Quoted text.
◆ ◆ ◆ ◆ ◆

TableButler - Recalculate data rows

Some times it is required to re-calculate data columns in hybridzation data files :

When using wrong national settings with Excel ratio values get scrambled up
For filtering derived data shall be used (e.g. average intensity from red and green)
Invert ratio from dye swap experiments
Calc replica averages / standard deviations from combined datafiles
repalce strings
.....

Such functionality is found in the Compute tabsheet.
All operations are performed on single rows, sometimes multiple or even the whole data file are used to calculate data values which will be placed in a single row.

If you want to recompute columns goto to the Column CPU tabsheet.

TableButler shows a preview of the data file :

To set-up a single Operation do the following steps:

Select target column
Select source column(s)
Select operation
Define required parameters
Add single Operation to list of "Filters"

◆ ◆ ◆ ◆ ◆

Entries.
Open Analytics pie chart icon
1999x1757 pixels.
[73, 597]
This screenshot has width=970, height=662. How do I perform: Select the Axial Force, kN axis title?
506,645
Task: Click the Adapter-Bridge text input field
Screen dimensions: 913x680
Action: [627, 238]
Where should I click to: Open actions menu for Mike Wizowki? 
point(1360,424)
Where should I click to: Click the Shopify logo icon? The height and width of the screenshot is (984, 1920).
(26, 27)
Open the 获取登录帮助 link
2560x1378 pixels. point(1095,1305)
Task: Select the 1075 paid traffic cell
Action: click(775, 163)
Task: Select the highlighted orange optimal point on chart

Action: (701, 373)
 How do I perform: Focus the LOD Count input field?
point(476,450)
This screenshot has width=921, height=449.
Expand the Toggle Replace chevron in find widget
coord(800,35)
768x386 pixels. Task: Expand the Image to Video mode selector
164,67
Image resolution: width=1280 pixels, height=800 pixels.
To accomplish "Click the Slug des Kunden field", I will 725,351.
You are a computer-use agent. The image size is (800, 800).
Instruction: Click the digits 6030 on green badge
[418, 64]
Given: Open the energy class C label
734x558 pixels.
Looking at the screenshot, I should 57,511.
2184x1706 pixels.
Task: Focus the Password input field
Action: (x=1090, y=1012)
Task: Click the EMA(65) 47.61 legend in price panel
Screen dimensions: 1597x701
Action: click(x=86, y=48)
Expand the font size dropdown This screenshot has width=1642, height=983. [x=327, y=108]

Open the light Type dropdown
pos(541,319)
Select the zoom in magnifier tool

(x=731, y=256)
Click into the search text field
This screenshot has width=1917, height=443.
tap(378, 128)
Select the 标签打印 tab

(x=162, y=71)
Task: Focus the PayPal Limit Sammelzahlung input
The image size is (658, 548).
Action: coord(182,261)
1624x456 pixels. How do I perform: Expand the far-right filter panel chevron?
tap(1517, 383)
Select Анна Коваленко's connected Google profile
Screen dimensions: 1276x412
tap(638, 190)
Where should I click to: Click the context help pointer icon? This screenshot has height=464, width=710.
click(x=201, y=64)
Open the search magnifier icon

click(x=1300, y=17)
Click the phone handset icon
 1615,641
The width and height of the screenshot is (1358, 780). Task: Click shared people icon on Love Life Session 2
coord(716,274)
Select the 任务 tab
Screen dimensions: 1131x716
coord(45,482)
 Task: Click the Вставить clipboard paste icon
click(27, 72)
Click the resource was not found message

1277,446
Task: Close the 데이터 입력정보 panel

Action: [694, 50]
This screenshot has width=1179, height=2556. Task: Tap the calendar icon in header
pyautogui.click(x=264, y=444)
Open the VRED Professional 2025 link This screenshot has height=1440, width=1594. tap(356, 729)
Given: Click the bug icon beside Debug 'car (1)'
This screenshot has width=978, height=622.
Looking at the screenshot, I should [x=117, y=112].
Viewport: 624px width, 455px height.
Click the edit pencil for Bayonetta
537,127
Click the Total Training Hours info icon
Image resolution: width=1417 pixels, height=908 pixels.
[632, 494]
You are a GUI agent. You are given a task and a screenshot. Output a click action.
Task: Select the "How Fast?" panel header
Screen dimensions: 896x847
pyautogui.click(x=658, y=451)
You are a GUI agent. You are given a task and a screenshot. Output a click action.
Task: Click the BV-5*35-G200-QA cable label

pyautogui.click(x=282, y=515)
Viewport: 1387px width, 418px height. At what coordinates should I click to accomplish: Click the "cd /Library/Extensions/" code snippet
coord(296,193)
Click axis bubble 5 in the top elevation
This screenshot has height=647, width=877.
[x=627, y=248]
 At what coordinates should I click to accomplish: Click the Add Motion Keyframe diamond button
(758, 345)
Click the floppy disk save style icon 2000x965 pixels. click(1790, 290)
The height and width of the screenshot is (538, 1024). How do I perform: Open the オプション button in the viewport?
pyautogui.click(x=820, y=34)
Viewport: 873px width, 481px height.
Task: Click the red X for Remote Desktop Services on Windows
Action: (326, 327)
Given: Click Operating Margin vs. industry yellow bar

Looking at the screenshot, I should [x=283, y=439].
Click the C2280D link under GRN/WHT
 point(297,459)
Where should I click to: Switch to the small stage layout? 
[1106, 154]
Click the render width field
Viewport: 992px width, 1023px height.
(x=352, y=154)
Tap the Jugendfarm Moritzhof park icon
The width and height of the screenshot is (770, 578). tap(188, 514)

◆ ◆ ◆ ◆ ◆

To-do list.
#1 Answer the following from the TableButler page, marking each answer as its question is marked.
(a) In which tabsheet is the recalculation functionality found?
(b) Which tabsheet should be used to recompute columns?
(c) What does TableButler show of the data file?
#2 List every step that the TableButler page gives for setting up a single operation, in order.
#3 Write the next part of the TableButler page on recalculating data rows, picking up after its final step.

The results.
#1
(a) The Compute tabsheet.
(b) The Column CPU tabsheet.
(c) A preview of the data file.

#2
1. Select target column
2. Select source column(s)
3. Select operation
4. Define required parameters
5. Add single Operation to list of "Filters"

#3
Click Go button

By default, TableButler save the result in a new file with extension "_cpu" (e.g. selected file is "my_table.txt", a result file with name "my_table.txt_cpu" wil be created.
To overwrite the source file check the Replace Source check box.

If you want to reuse a set-up list of operations, save the "filter" by clicking the Save filter button.

In a next session reload the filter by clicking the Load filter button.

Select Target column:

Click a colum in the preview grid, then click the Target column field to define where the result of the operation shold be placed, or leave target column empty tp append the new data as new data fields.

If you later click the Add button the respective Target Column value will show up in the Filters list.
If you do not supply a Target Column value (= leave field empty) or type new, the result of the operation will be appended to the table.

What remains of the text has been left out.